Курашев ушел на перехват, и из общей массы лиц, званий, фамилий выплыло это имя и стало в один ряд со Светланой, с невысоким полковником Поплавским, с командиром этого Ли-2 Машковым. Выплыло. Заслонило все собой. И Барышев мучительно пытался вспомнить лицо Курашева. Но помнил только его фигуру, потому что и видел-то Курашева лишь со спины, в зоне, ночью.
В тот самый момент, когда станции слежения потеряли чужой самолет, Курашев обнаружил его. Для остальных, кто за ним следил, «А-3-Д» словно сгорел. Не было его и на втором обороте луча и на третьем. И сколько бы потом ни смотрели они там на экраны, его уже не было.

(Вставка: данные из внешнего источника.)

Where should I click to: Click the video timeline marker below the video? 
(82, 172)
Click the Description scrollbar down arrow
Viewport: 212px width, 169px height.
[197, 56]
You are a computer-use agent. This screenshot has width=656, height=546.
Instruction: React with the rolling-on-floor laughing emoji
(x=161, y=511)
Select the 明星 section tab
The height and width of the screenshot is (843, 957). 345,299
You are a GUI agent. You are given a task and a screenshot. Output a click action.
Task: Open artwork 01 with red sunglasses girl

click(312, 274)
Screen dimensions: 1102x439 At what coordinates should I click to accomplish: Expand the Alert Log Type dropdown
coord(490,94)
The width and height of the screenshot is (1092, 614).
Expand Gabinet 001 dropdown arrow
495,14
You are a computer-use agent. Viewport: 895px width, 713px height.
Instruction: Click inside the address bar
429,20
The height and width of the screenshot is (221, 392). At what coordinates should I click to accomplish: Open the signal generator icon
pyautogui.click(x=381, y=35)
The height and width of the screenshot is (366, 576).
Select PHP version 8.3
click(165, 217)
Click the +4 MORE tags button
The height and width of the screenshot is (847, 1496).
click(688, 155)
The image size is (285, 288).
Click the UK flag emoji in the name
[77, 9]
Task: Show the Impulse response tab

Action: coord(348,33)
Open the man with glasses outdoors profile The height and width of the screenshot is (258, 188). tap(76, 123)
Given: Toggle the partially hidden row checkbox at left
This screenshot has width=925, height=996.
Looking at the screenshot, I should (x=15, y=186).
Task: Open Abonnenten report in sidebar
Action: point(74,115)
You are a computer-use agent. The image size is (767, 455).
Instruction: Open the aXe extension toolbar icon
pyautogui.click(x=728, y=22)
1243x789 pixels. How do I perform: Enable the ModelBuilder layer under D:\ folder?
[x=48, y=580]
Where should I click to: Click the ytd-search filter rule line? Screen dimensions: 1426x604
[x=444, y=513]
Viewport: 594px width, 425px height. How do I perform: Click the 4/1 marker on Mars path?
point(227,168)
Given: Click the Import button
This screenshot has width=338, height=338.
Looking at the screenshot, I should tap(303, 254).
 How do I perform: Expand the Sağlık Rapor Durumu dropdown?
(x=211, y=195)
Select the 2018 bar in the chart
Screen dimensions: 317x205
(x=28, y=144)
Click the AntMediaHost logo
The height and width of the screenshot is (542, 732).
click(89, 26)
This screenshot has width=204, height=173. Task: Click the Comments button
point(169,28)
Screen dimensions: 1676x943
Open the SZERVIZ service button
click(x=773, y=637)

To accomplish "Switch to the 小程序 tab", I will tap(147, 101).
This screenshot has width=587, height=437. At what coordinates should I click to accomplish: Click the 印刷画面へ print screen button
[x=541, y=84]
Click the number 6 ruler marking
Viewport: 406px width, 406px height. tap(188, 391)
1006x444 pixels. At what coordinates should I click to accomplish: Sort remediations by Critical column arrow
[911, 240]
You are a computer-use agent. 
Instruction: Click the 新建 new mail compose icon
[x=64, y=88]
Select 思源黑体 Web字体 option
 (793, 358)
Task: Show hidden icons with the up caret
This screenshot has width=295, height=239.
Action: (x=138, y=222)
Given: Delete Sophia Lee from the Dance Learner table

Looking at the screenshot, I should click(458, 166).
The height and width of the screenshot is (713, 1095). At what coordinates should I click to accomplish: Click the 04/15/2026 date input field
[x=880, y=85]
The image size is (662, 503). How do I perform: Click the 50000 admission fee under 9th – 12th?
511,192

Он рыскал над морем, и с земли уже не могли помочь Курашеву. Резко уйдя на малую высоту, самолет словно «подныривал» и потом в глубине над нашей территорией, о которой не имел сведений или где предполагал местонахождение наших станций, он взмоет вверх, провоцируя их работу.
Летчики этого самолета-нарушителя обнаглели — разведчик (теперь Курашев подчинялся данным Рыбочкина, и это Рыбочкин наводил его на цель) шел на высоте около двухсот метров к берегу. С каждой минутой становилось светлей. И уже зажглись красным нездоровым светом самые высокие вершины на советском берегу; они горели пятнами то тут, то там, а все остальное, что было ниже их, оставалось во мгле, поэтому Курашеву за мгновение до того, как он увидел нарушителя, светящиеся во мгле вершины показались рыбачьими кострами в тумане.
— Что же мне с тобой делать, а? Что мне делать с тобой? — машинально проговорил Курашев. Даже на глаз было видно, что чужой самолет уже пересек государственную границу и углубился на нашу территорию.
— Не выпускать же, — угрюмо отозвался Рыбочкин.
— Правильно. Это ты, старик, правильно…
Когда Курашев занял исходное положение для атаки, чужой пилот попытался развернуть и свою неуклюжую машину. Но они с Рыбочкиным рассчитали так, что когда разворот закончится, курсы Курашева и «А-3-Д» почти сойдутся. Пушечные трассы прошли в нескольких метрах от чужой машины и уперлись далеко впереди в воду. Чужая машина дернулась, как человек, словно запнулась, и пошла в сторону. Но Курашев огнем снова указал им курс. И они — там, в брюхатой машине, — как показалось Курашеву, сначала смирились. Они убрали скорость и пошли строго вперед. Пора было набирать высоту — береговые скалы стремительно налетали прямо на кабину. Но «А-3-Д» вдруг резко прибавил скорость и пошел в левый вираж со снижением.